Glosse Land am Rand: Lose, die die Welt bedeuten

Wieder nur „Nieten“ gezogen? Vielleicht entspringt ein Trost aus dem guten Gefühl, dass der Hersteller aus dem Südwesten kommt – ein wichtiger Beitrag für das Funktionieren unserer Zivilisation.
Wieder nur „Nieten“ gezogen? Vielleicht entspringt ein Trost aus dem guten Gefühl, dass der Hersteller aus dem Südwesten kommt – ein wichtiger Beitrag für das Funktionieren unserer Zivilisation. © Foto: Wolf & Appenzeller GmbH
Markgröningen / Roland Müller 15.02.2018
Lose, Bons und Eintrittsbändel: Ohne sie würde die Welt im Chaos versinken. Gut, dass der Marktführer aus dem Südwesten kommt.

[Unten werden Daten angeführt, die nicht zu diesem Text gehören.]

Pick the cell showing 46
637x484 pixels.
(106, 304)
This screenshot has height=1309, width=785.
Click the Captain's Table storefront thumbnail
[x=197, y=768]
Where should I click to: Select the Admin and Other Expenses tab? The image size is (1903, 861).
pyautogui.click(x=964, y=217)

Im Klischee-Ranking für unser schönes Bundesland kommen sie kurz nach der Kehrwoche: Die „hidden Champions“, also all die heimlichen Weltmarktführer, die irgendwo auf dem Land sitzen und die globale Wirtschaft am Laufen halten.

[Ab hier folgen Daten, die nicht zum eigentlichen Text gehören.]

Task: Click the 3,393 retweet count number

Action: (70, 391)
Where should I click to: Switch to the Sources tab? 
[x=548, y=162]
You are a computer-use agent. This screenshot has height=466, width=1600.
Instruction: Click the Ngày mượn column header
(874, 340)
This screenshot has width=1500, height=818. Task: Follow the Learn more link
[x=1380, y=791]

Im Gegensatz zur Kehrwoche, bei der ja immer mehr der Schlendrian einzieht, stimmt das mit den Champions wirklich. Ein ungewöhnlicher Vertreter kommt aus Markgröningen bei Ludwigsburg: „Wolf & Appenzeller“ nennt sich sogar „Marktführer im Glücklichmachen“. Und das, obwohl die Produktion bei Lichte betrachtet zum Großteil aus Nieten besteht: Mit Jahr­markt-­Losen fing einst in den 20ern alles an, heute fertigt man auch Eintrittsbändchen, Verzehrgutscheine und Patientenarmbänder.

Wir können zum Thema hier nur einen groben, hihi, Abriss geben. Aber wer das alles für einfältige Zettel-Wirtschaft hält, unterschätzt die zi­vi­li­sa­to­rische Bedeutung: Von den richtigen „Bändeln“ hängen schließlich Wohl, Wehe und Security jedes Groß-Events ab. Und viele Dorffeste würden ohne fälschungssichere Tombola in Tumulten enden. Jedes Jahr bekomme man Reklamationen von Vereinen, bei denen es multiple „Hauptgewinner“ gebe, verrät W&A-Geschäftsführerin Dagmar Keiser-Sachse. Dank eines cleveren Systems ließen sich Original und Fälschung aber leicht ermitteln – und vermeintliche Zweit-Gewinner würden plötzlich kleinlaut. Diese wenig beachtete Leistung für den Rechtsfrieden sei hiermit gewürdigt. Es ist eben doch alles eine Frage des guten Bons.